Figure 5 Vertical wind distributions from straight-and-level legs near cloud base during the flight.

Figure 6 Pictures of the flight from the onboard video camera (Table 2): (a) near cloud base (1000 m a.s.l.) and (b) above clouds (2000 m a.s.l.).

Table 2 Profile history from cloud base (1000 m a.s.l.) to the ceiling (2100 m a.s.l.) and down near cloud base again (950 m a.s.l.) during the flight.

Figure 7 Solar irradiance profiles from normalized pyranometer measurements during the flight. The normalization parameter is the measured solar irradiance for clear sky, above the cloud layer, validated from the pyranometer profiles and the video camera (above 1600 m a.s.l.).

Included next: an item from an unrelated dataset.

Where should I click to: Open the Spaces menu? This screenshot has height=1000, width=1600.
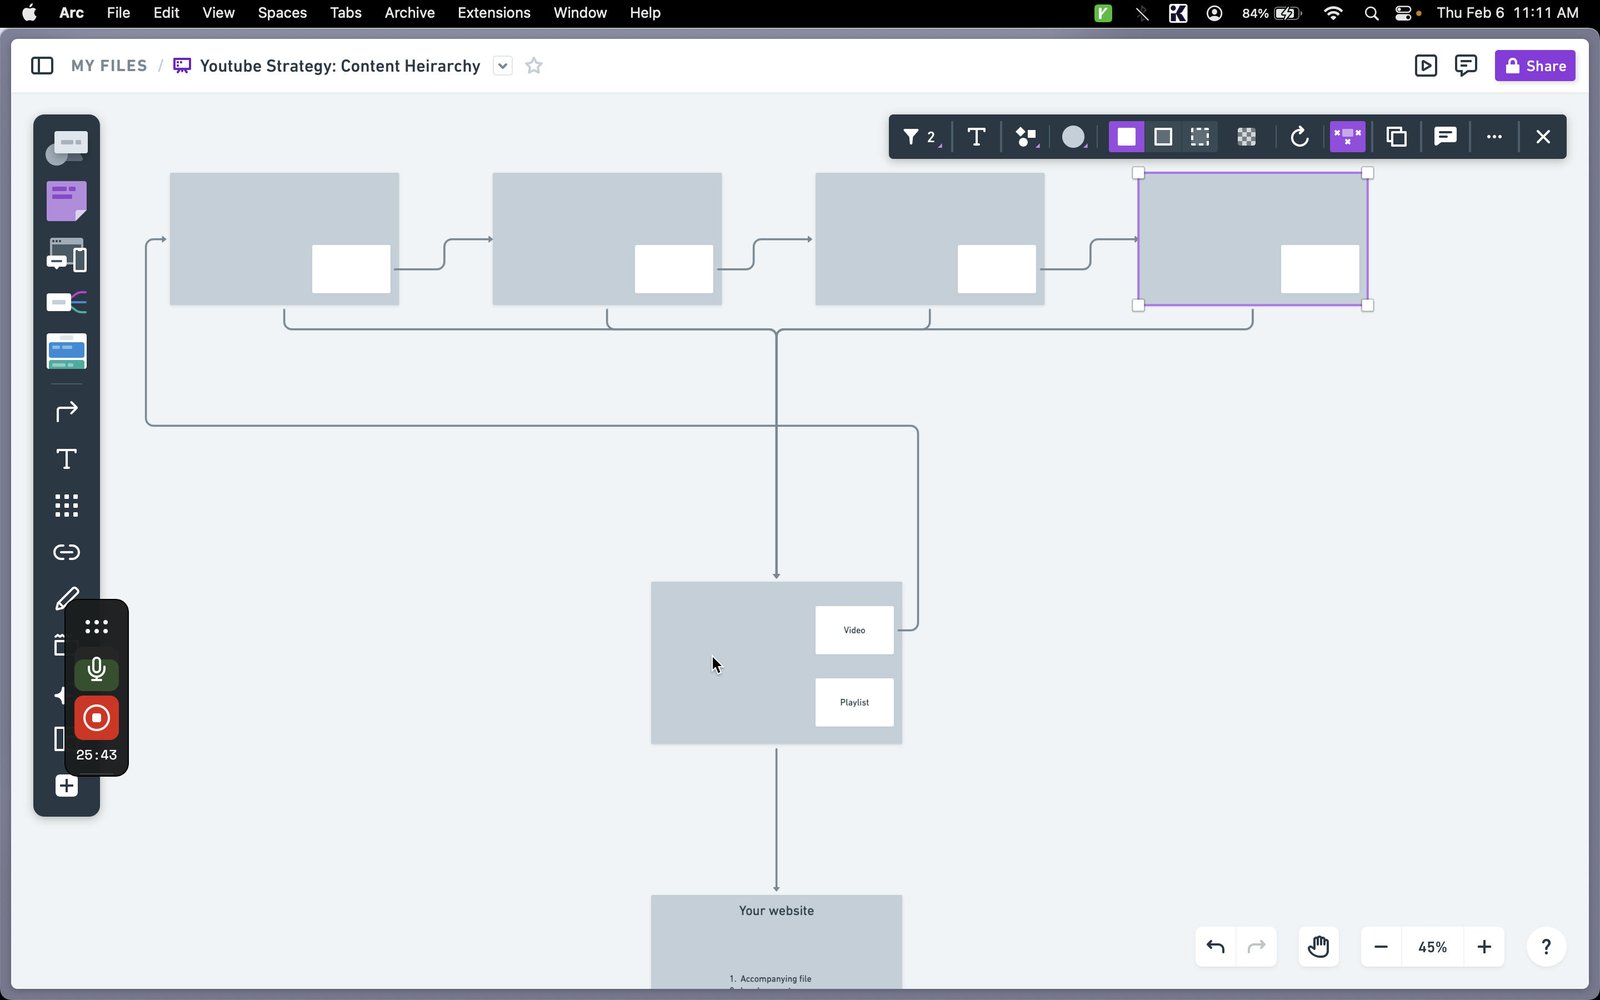tap(282, 13)
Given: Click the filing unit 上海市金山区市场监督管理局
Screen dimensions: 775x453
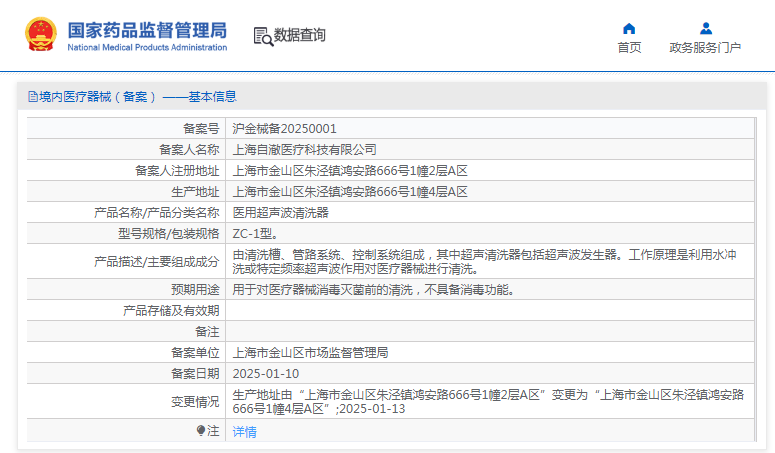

Figure 8 HYSPLIT model showing 3 d back-trajectories from 1 April 2015. The black star shows the location of the ground station and RPA operations near Agia Marina Xyliatou in Cyprus.

2.5 RPA vertical profiles

Figure 9 presents ascent profiles of the atmosphere sampled by the wind RPA during the flight. Profiles of temperature and relative humidity during the ascent and the descent of the RPA are similar, particularly in clouds. The temperature in the boundary layer decreases −10.1 ^∘C km⁻¹, which is close to a dry adiabatic lapse rate. In clouds, the lapse rate changes to −4.5 ^∘C km⁻¹ (Fig. 9a). The relative humidity increases from 75 % at the ground to 100 % at the cloud base (1020 m a.s.l.) and then decreases again at cloud top (Fig. 9b). As mentioned in Sanchez et al. (2017), measurement error for the relative humidity is ±5 %; however, as the sensors are not accurate at RH > 90 %, the measured values have been scaled such that the air inside the cloud is saturated (i.e., RH is 100 %). The in situ measurements have been approximated by linear expressions that serve as input parameters for the ACPM in Sect. 3.2 (magenta lines in Fig. 9). The profile of equivalent potential temperature, which is conserved for changes in the air parcel pressure in Fig. 9c, shows a neutrally buoyant layer below the cloud base, which implies a well-mixed boundary layer. In addition, profiles of aerosol number concentrations (Fig. 10) are measured during an earlier flight on the same day (Flight 65, aerosol RPA, 08:50 UTC, 11:50 LT) and present similar concentrations in the atmospheric boundary layer from the ground to cloud base (1020 m a.s.l.). This observation also confirms a well-mixed boundary layer, such that ground-based CCN and aerosol size distributions are then representative of the aerosol concentrations at cloud base.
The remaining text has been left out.